Spring is in the air in most of the country. The brief snows are gone and recreational sports are starting their schedules. The soccer, baseball and lacrosse leagues are having their first games; the high-school track team is gearing up for competition, and The Leukemia Society’s Team-in-Training groups are just starting to increase their mileage aiming for an early summer marathon finish. Spring is in the air, and our old friend the ankle sprain is starting to show up more frequently in the office. Basketball and volleyball seasons always the main producer of this injury; but you would probably be surprised how many ankle sprains occur in outdoor sports like soccer, baseball, lacrosse and of course track and field. Ankle sprains have been reported to be approximately 20% of all sports injuries with more than 25,000 occurring every day in the United States.
Uneven, wet fields coupled with early season fatigue and competitive full-contact intensity equal injuries. The ankle is the joint that compensates for uneven surfaces. 85% of ankle injuries are sprains, which are caused by a failure to compensate for this uneven footing. Jumping, cutting and pivoting puts the ankle at risk. Many athletes put themselves at further risk by not rehabilitating these injuries properly, returning to sport too early, and giving themselves an inadequate adaptive ability. The use of narrow cleats with minimal arch support or the use of running shoes for a court sport can also place an athlete at risk for ankle sprains.

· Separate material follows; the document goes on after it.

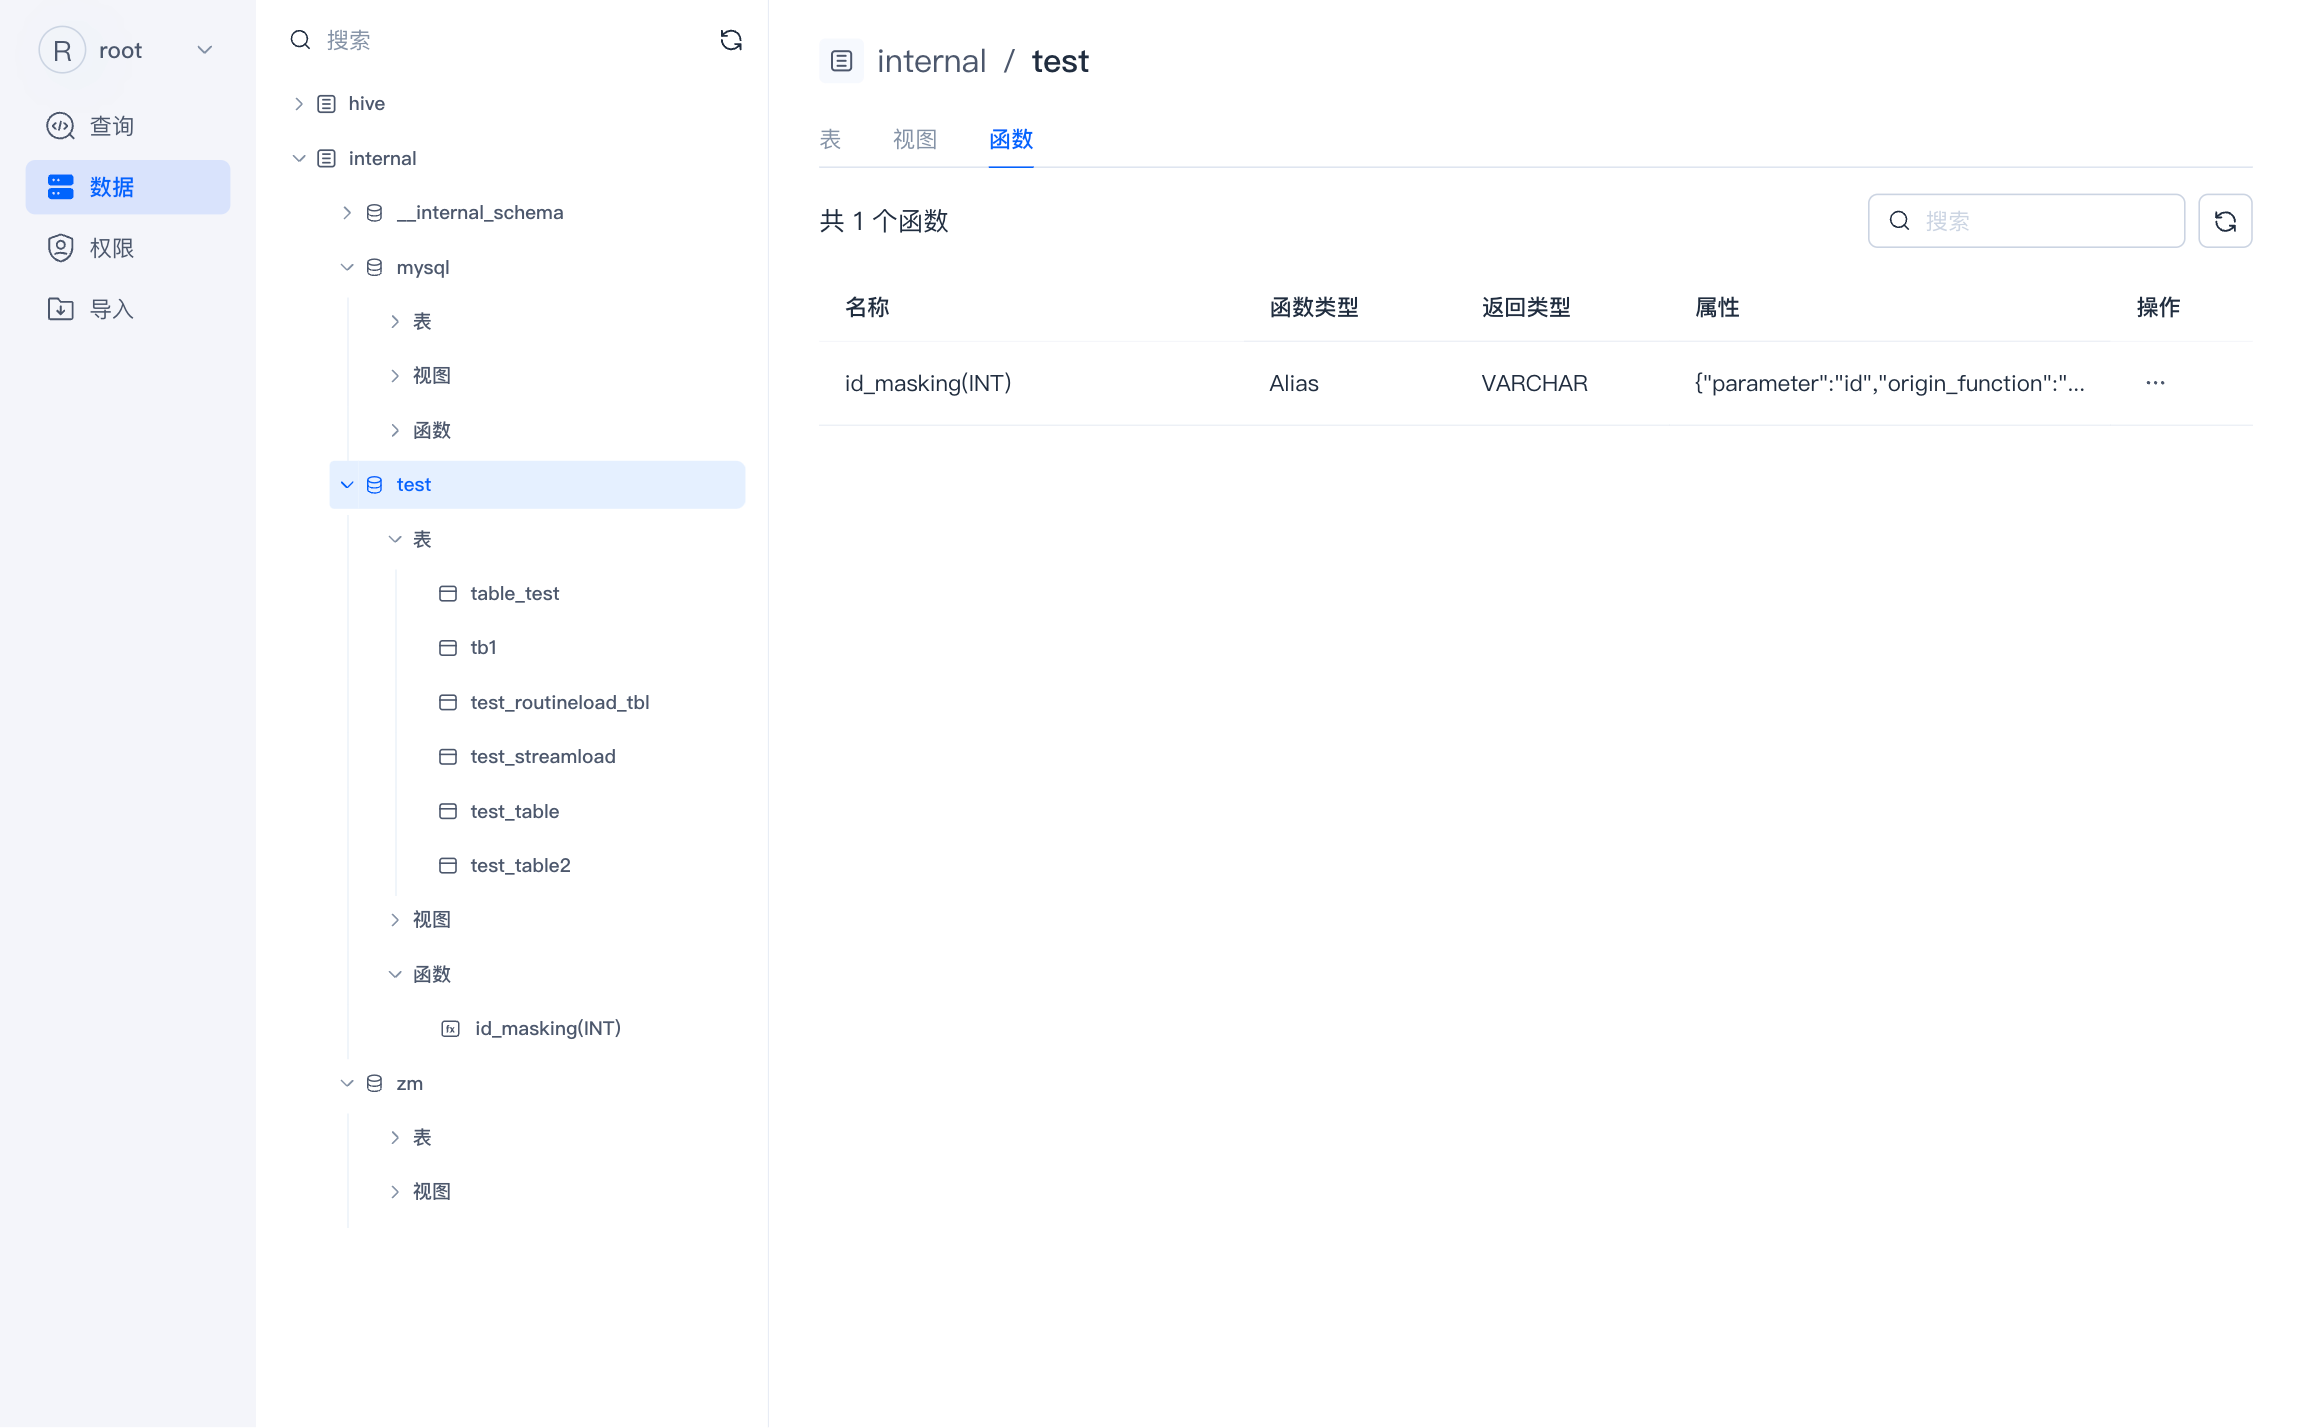
Task: Open the test_streamload table
Action: [x=542, y=757]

Ankle sprains occur in runners mainly because they are chatting away as they are on a long run and are simply not paying attention. How many runners have you seen fall off the curb or in a pothole while running? Lots…Pay attention to where you are going and you can prevent this type of injury. If you know you are a klutz, run on an even surface, like a track, when you are tired or distracted.
If you have an ankle sprain, you should be evaluated by a sports medicine podiatric foot and ankle surgeon if you have localized pain, swelling and bruising, as well as inability to walk more than 5-7 steps comfortably. Many a foot fracture has been missed in the emergency room when x-rays were taken only of the ankle and not the foot. The fifth metatarsal is often broken with the same mechanism of injury of an ankle sprain, so the foot should be evaluated as well. If severe ligament injury is suspected, an MRI can evaluate the grade of injury. This is really what decides whether surgery is needed for full recovery.

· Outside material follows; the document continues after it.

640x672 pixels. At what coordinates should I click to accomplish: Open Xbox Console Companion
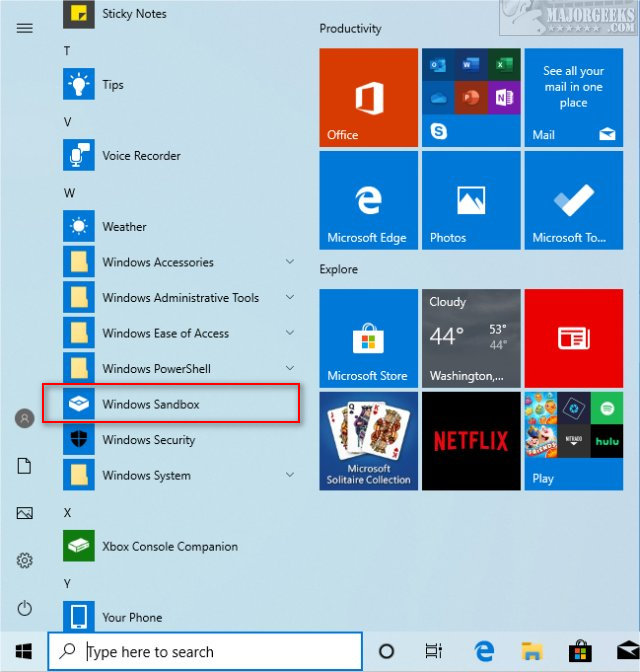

Treatment for ankle sprains really depends on the degree of severity, which can only be determined by your doctor. Initial treatment always includes “R-I-C-E” therapy – Rest, Ice, Compression, and Elevation. Pain and edema is usually controlled with NSAID’s (non-steroidal anti-inflammatories) like ibuprofen. Bracing or casting coupled with non-weightbearing on crutches may be needed in more severe injuries to rest and stabilize the ankle while it heals. Return to pain-free ROM and stability is the goal. Surgery is only recommended in Grade 3 severe injuries in athlete’s or in those patient’s who have had multiple ankle sprains and suffer from chronic ankle instability. Long-term ankle instability can often be avoided with an aggressive physical therapy program. Bracing should only be used in the short-term during rehabilitation because long-term bracing actually causes atrophy and decreased ROM.

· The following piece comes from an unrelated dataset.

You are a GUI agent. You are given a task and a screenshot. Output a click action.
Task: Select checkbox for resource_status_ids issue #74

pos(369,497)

Physical therapy is needed for all ankle sprains. The goals of physical therapy should be to regain full ROM, strength and proprioception (where your brain thinks your ankle is in space). Regaining strength in the peroneal tendons as well as overall balance training are the keys to successful rehabilitation of an ankle sprain. A maintenance program of ankle strengthening, stretching, and proprioception exercises helps to decrease the risk of future ankle sprains, particularly in individuals with a history of multiple ankle sprains or of chronic instability.
Bottom line: if you happen to fall down and go “Boom”, have your ankle sprain evaluated by a podiatric foot and ankle surgeon. Delaying treatment and rehabilitation can lead to life-long instability.